EXERCISES TO COMPLETE |
1 - In the residency competencies text, what are residents expected to use to investigate, evaluate and improve patient care practices?
2 - Extend the residency competencies text beyond its final line.

TEXT |
════
    Residents are expected to demonstrate knowledge of established and evolving biomedical, clinical and social sciences, and the application of their knowledge to patient care. Residents will apply an openminded, analytical approach to acquiring new knowledge, access and critically evaluate current medical information and scientific evidence and apply this knowledge to clinical problem-solving, clinical decisionmaking and critical thinking.
  3. Practice-Based Learning and Improvement Residents are expected to be able to use scientific evidence and methods to investigate, evaluate and improve patient care practices, and
    • Identify areas for improvement and implement strategies to enhance knowledge, skills, attitudes and processes of care.
    • Analyze and evaluate practice experiences and implement strategies to continually improve the quality of patient practice.
    • Develop and maintain a willingness to learn from errors and use errors to improve the system of processes of care.
    • Use information technology or other methodologies to access and manage information, support patient care decisions and enhance both patient and physician education.
════
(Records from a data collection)
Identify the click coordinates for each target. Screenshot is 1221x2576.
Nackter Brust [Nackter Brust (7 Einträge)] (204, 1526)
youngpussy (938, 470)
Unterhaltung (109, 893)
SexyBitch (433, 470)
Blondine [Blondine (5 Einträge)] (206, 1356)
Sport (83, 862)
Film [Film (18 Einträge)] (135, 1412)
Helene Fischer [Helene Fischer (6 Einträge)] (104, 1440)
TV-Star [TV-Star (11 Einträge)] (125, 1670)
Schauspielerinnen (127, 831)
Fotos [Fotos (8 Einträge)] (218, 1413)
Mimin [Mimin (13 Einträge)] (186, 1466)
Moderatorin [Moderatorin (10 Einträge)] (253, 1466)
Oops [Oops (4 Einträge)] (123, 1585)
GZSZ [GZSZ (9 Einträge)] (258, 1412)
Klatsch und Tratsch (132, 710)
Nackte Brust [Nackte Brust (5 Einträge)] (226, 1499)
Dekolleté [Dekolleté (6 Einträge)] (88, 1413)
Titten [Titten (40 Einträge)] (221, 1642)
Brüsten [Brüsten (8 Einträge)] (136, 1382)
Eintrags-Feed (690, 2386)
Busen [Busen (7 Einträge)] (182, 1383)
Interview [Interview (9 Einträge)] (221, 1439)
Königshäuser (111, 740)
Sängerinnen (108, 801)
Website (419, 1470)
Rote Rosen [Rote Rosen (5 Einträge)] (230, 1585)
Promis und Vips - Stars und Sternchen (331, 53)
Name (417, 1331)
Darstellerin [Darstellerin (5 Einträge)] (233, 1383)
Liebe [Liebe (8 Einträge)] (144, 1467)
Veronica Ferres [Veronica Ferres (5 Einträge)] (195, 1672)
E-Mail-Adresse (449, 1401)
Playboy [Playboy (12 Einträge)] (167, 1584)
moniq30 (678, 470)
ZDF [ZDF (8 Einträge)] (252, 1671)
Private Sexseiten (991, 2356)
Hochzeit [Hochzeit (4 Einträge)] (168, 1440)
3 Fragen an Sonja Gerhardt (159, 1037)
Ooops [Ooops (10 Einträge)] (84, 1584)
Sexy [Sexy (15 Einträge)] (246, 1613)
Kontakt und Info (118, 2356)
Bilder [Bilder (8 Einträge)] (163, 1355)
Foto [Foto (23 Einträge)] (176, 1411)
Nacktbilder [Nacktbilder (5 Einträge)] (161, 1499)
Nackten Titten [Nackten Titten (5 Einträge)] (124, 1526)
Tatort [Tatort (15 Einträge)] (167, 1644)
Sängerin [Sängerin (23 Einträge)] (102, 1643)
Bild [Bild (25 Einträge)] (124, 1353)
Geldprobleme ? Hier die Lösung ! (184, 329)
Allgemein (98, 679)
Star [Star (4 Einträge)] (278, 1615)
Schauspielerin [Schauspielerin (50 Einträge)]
════
PER-TASK OUTPUTS |
1 - Scientific evidence and methods.

2 -
  4. Interpersonal and Communication Skills Residents are expected to demonstrate interpersonal and communication skills that enable them to establish and maintain professional relationships with patients, families, and other members of health care teams, and
    • Provide effective and professional consultation to other physician and health care professionals and sustain therapeutic and ethically sound professional relationships with patients, their families and colleagues.
    • Use effective listening, nonverbal, questioning, and narrative skills to communicate with patients and families.
    • Interact with referring physicians in a respectful, appropriate manner.
    • Maintain comprehensive, timely, and legible medical records.
    • Complete evaluations of the attending, staff and rotation.
    • Learn to give guidance and instruction to families regarding the management of their children with neurological disease.
  5. Professionalism 
    Residents are expected to demonstrate behaviors that reflect a commitment to continuous professional development, ethical practice, an understanding and sensitivity to diversity and a responsible attitude toward their patients, their profession and society, and
    • Demonstrate respect, compassion, integrity and altruism in relationships with patients, families and colleagues.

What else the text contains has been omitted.